Source Rock Potential of the Kimmeridge Clay in the Wessex Basin
The Kimmeridge Clay Formation is widely regarded as the predominant source rock of the North
Sea oil (Barnard and Cooper, 1981). However, in the Wessex Basin it is not the major source to
known hydrocarbons, not because of its lithology and organic matter content, but because of its low
maturity, a function of its maximum burial depth.

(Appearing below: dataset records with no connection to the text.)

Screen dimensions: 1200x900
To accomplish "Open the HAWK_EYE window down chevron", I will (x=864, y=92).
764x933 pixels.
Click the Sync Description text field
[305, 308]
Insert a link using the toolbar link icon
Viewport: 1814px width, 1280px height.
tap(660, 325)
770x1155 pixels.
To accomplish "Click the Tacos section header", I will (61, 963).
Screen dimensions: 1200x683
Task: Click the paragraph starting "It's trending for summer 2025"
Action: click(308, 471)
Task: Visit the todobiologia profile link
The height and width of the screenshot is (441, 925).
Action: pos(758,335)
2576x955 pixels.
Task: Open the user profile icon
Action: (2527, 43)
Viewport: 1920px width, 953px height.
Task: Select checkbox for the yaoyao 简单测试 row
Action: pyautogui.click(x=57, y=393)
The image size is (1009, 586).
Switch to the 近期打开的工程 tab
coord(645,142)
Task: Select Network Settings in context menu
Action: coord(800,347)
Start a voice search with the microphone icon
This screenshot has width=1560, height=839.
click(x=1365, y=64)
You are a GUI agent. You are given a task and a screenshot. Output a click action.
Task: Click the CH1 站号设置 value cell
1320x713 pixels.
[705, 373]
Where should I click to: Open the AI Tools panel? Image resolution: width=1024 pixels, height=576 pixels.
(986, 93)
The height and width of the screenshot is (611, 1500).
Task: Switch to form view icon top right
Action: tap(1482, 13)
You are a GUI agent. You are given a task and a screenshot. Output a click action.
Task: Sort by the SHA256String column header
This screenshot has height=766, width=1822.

The organic matter in the Kimmeridge Clay Formation of the Wessex Basin is dominantly
marine type II kerogen with only a minor contribution of terrestrial material (Farrimond et al.,
1984). Extracts from the Kimmeridge Clay Formation of the Wessex Basin show typical alkane
populations, although the lipid concentrations are unusual (Farrimond et al., 1984). Total organic
carbon (TOC) contents range from 0.9 to 57.2%, and are generally high, being highest in the
laminated mudstones (the so-called oil shales). The coccolith limestones and diagenetic cementstones
have the lowest amounts of TOC. The Kimmeridge Clay Formation exhibits a wide range of organic
maturity levels in north-west Europe, ranging from immature in UK onshore section (Gallois, 1979a;
Williams and Douglas, 1981) to the dry-gas generating stage in the central parts of the North Sea
Viking and Central grabens (Baird, 1986). According to Scotchman (1987), the vitrinite reflectance of
the onshore Kimmeridge Clay Formation ranges from 0.3% to 0.6%, while the Rock-Eval pyrolysis
T max. values lie between 412 and 437 ˚ C, indicating the samples to be immature and to lie within
the incipient zone of oil generation, as defined by Lewan (1985).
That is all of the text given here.